Pilipinas Shell Petroleum Corp., Petron Corp., Seaoil Philippines, Chevron, Eastern Petroleum Corp. and Phoenix Petroleum cited the downtrend in the prices of fuel products in the global oil market for the latest oil price adjustments.
Prior to today’s reduction, the net increases in diesel prices stood at P7.05 a liter, and gasoline at P6.47 a liter. As of June 21, diesel retailed for P44.20 to P48.45 a liter, while gasoline prices ranged between P50.90 and P57.82 a liter.
The price decline, however, may be temporary as there are a number of factors seen to push oil prices back up, according to the June 21 oil monitor report of the Department of Energy.
International analysts believe there are other considerations that may push oil prices up, including the expected rise in demand mainly in non-OECD (Organization of Economic Cooperation and Development) countries, and concerns over the crude oil supply, the report said.
The DoE also cited International Energy Agency (IEA) chief economist Fatih Birol as noting that China, India and the Middle East were the Asian giants that were driving the global energy demand.
“They are responsible for more than 90 percent of the growth in global energy demand,” Birol said.
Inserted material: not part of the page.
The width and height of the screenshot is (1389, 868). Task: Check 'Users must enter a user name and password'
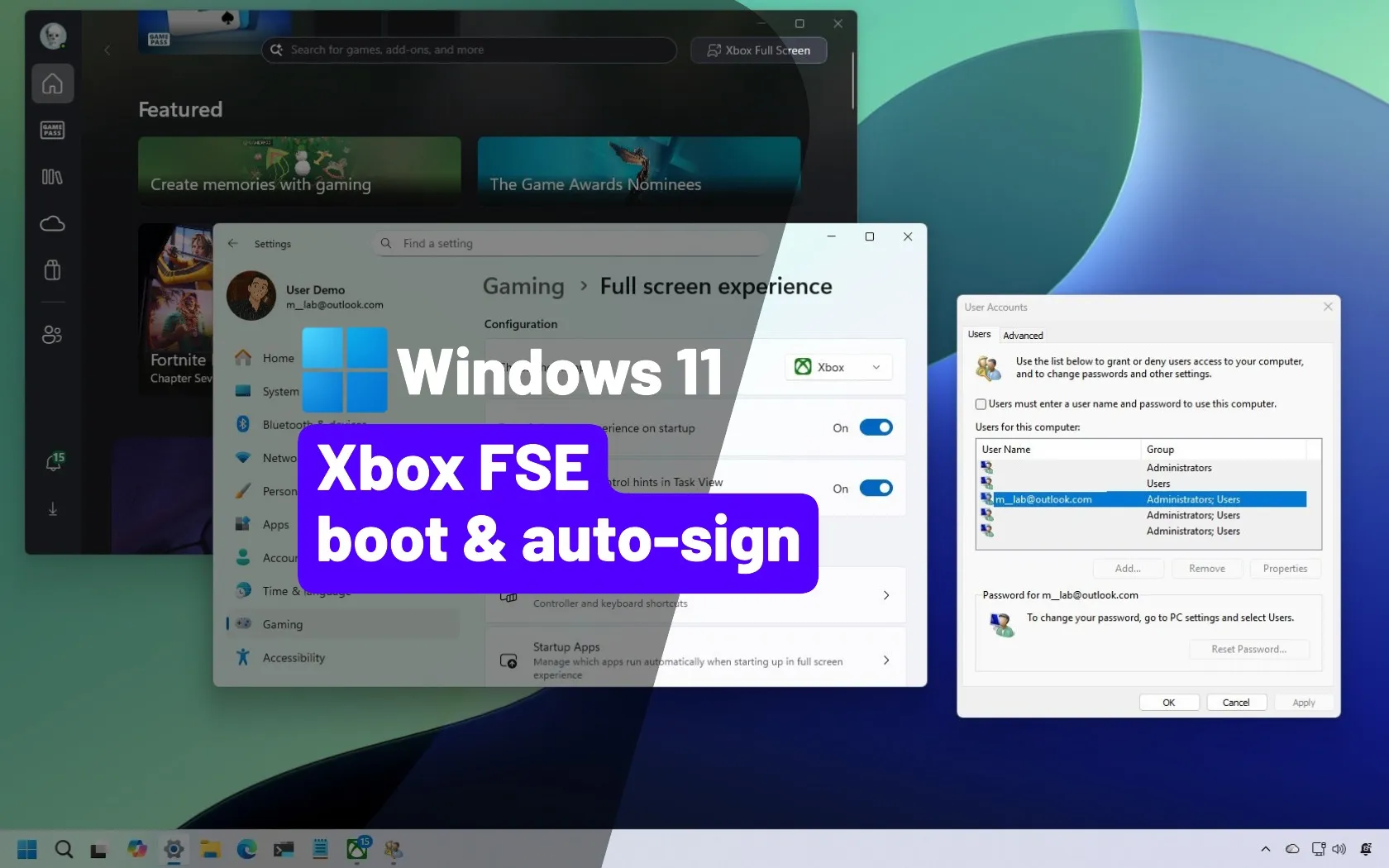click(x=980, y=404)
The IEA is looking at 1.3 percent annual demand growth for the next five years, with 41 percent of that demand coming from China alone. Thus, the Organization of Petroleum Exporting Countries will need to produce more oil in order to meet demand this year.
Oil prices, the DoE added, were also getting pressured by the unsettled Greece bailout, and fears of contagion through the eurozone.